Cape Town-born David Mann is an award-winning writer, editor and arts journalist based in Johannesburg, South Africa. He currently works as the process writer for William Kentridge’s The Centre for the Less Good Idea, described as a space to follow impulses, connections and revelations, and one which is a “safe space for failure, for projects to be tried and discarded…a space for short form work which doesn’t have a natural home in a theatre or a gallery.” Mann, who is a graduate in Journalism and Media Studies from Rhodes University, where he specialised in writing and editing, and who holds a Masters in Creative Writing (with distinction) from Wits, is a writer interested in experimenting with words and language, exploring outside the conventional structures of reading and writing.
As well as his work with the Centre, Mann is the editor of Creative Feel magazine. He is also the co-founder and publisher of the award-winning, DIY literary and visual arts journal, Ja. magazine, which ran from 2015–2021, and has previously worked as the managing editor of the arts publication Between 10 and 5. During his Rhodes years, Mann worked on Cue, the former print publication of the National Arts Festival, as a writer, sub-editor, assistant editor and Fringe supplement editor.

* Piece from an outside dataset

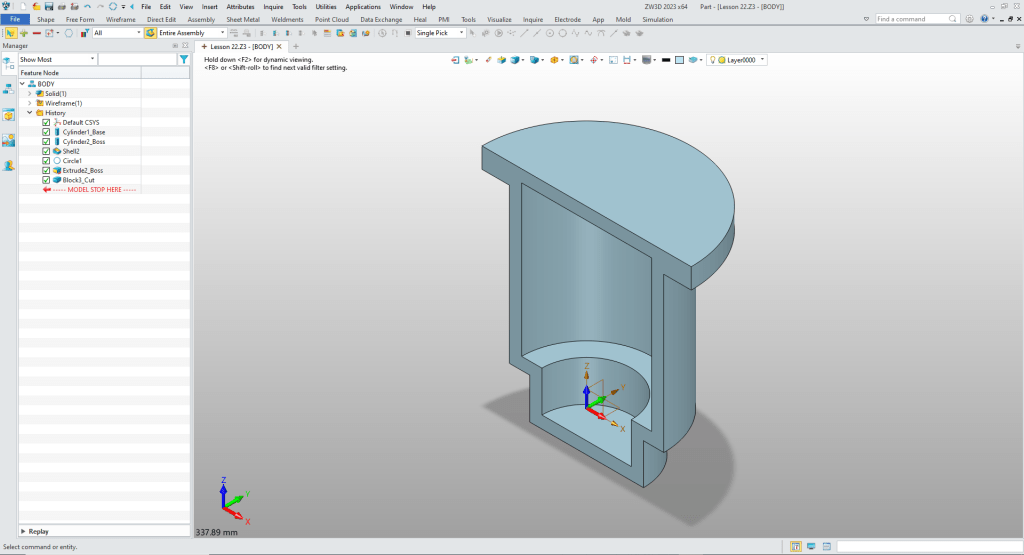The width and height of the screenshot is (1024, 555).
Task: Open the Single Pick dropdown
Action: pos(440,33)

Mann is interested in the role art can play in helping one make sense of the world and one’s place in it. Specifically, it is in the act of writing alongside, rather than in response to, the artistic process that he finds a home for his practice. His journalism, reviews and essays on art have appeared in publications including Mail & Guardian, ArtFormes, Business Day, Sunday Times, Daily Maverick, ArtTimes, The Con Mag, ArtThrob and more, and his fiction and creative non-fiction have appeared in AFREADA, The Kalahari Review, ITCH Creative Journal, Sunday Times Books, Imbiza Journal, The Thinker and New Contrast. His MA output is a collection of short stories inspired by the South African art world.
His short-form, text-based works have been featured in the 2021 Infecting the City public arts festival and The Poetry Minute project (2021). He has worked as both an editor and writer for Book Dash, a South African social impact publisher of free books for very young children; the Book Dash 12-hour book-making methodology is based on the vision of every child owning a hundred books before the age of five. Mann’s contributions to Book Dash include editing The Best Nest and Bora the Brave, and authoring What’s at the Park? In 2022, the School of Journalism and Media Studies at Rhodes University awarded Mann a JMS50 Alumni Award for his contribution to arts journalism, creative writing and publishing, and for producing quality books for children.